I am new to coderanch forum.I have 3 years of Java exp and i never worked on threads.
Here is the high level overivew of my code that I have created.
• Create Executor service for Producer to pick up the records using Linked blocking queue..
• Once the records have been taken up by the producer, it will form like multiple array list and each one will have 100000 records.
• Using ThreadPoolExecutor, multiple Consumer Threads is getting triggered and Process the array list of records sequentially.
• All records have been processed then the loop continues to take up the upcoming records.
Issues I'm facing
-If there are 300000 records the queue has taken 100000 records in each index(configurable),my consumer code will took only 100000 records and suddenly my TPE get shutting down.
There are two class files that I have developed.
Reader.java will take a file, producer.java puts up in the Linked blocking queue.
Once queue is getting filled,using Thread pool executor i will create mulitple consumers to taken up the records for processing.
Please find the attached code .It would be great if anyone could solve my crictical issue.Forgive me if any typo is there
Well, sorry. There aren't any comments in that program (except comments about the queuing) so I have no idea what gets run and when and how.

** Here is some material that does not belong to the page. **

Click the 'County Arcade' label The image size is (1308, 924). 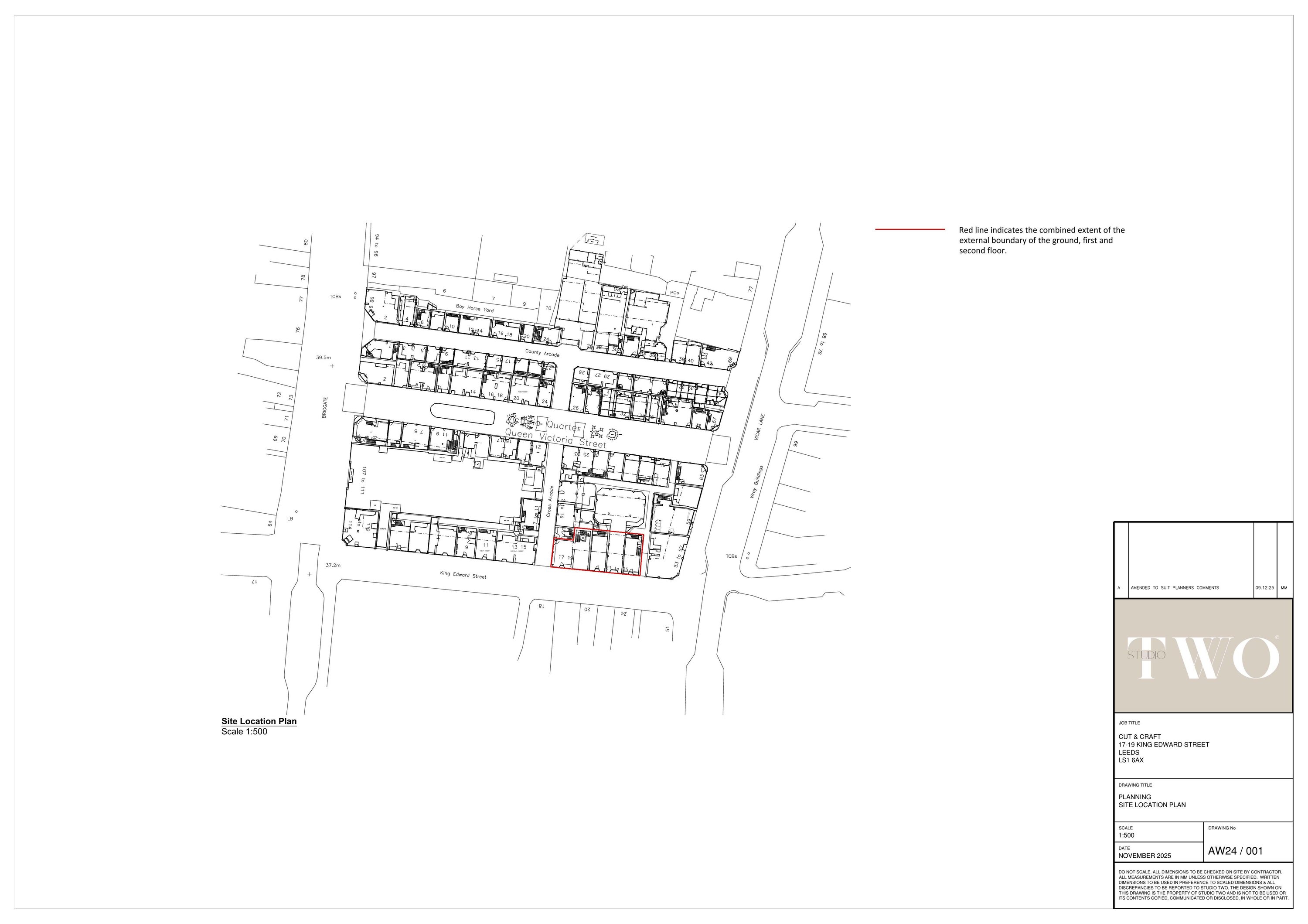coord(542,353)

All I can recommend at this point is that you simplify the program to the point that a second person could actually understand it.
- design of this app,
- the way it's creating (mutliple) thread pool executors,
- the seemingly unnecessary "Thread.yields()" (premature optimization? Besides, executor service was introduced to separate the concern of what is done from the concerns of when and how it's done...but this separation is lost if things like yield are used) ....

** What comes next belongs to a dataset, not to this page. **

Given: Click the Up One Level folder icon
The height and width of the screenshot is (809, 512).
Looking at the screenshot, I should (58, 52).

All these can be improved, but it's difficult to explain the how's, if the end goal and constraints (for example, why do lines need to be consumed sequentially?) are not clear.

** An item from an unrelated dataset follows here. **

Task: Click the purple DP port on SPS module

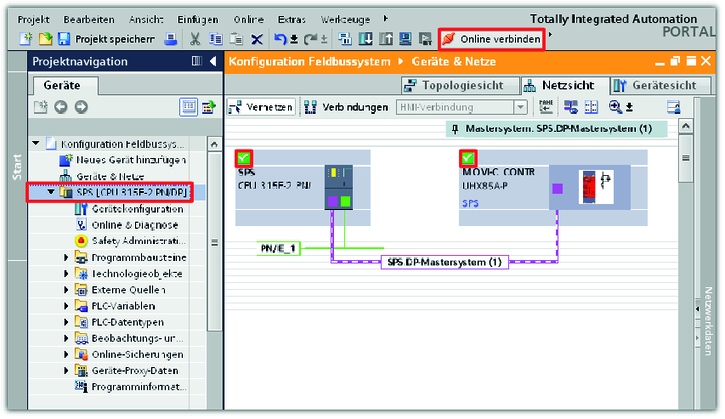Action: pos(332,202)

So, before getting lost in implementation swamp, can you give an idea of this application's end goal... if you were asked by a non programmer "what does this application do?", what will be your answer?
1.Get the list of files in the folder and each file has 1million of records.
2.Read each record in a particular file and send it to the Database.
3.Likewise process the entire records in a file and move on to Next file
For the above approach I have designed it in Producer/Consumer concept using Concurrency API in Java.
As I Posted before Reader.java-->act as to Read the files and call the producer.java then once all the records has been pushed(100000 records in each index of array) to Linked Blocking queue
Threadpoolexecutor will start the process of taken up the records and going on.Thats it from coding perspective.
Issues that currently facing is like,
- I have to wait for the producer to process the 1 million records and then consumer is starting the process.
- Abruptly my consumer is shutting down when more number of records left.
Need to fix:
-Once the producer will start reading the record right away i need to start the Thread pool executor and notify to producer as well
-If possible we can increase to multiple producers as well.
-Without concurrency API,I can able to do it by 2 mins 45 secs for the processing of 30k records,since concurrency is most advanced I opted this code to develop.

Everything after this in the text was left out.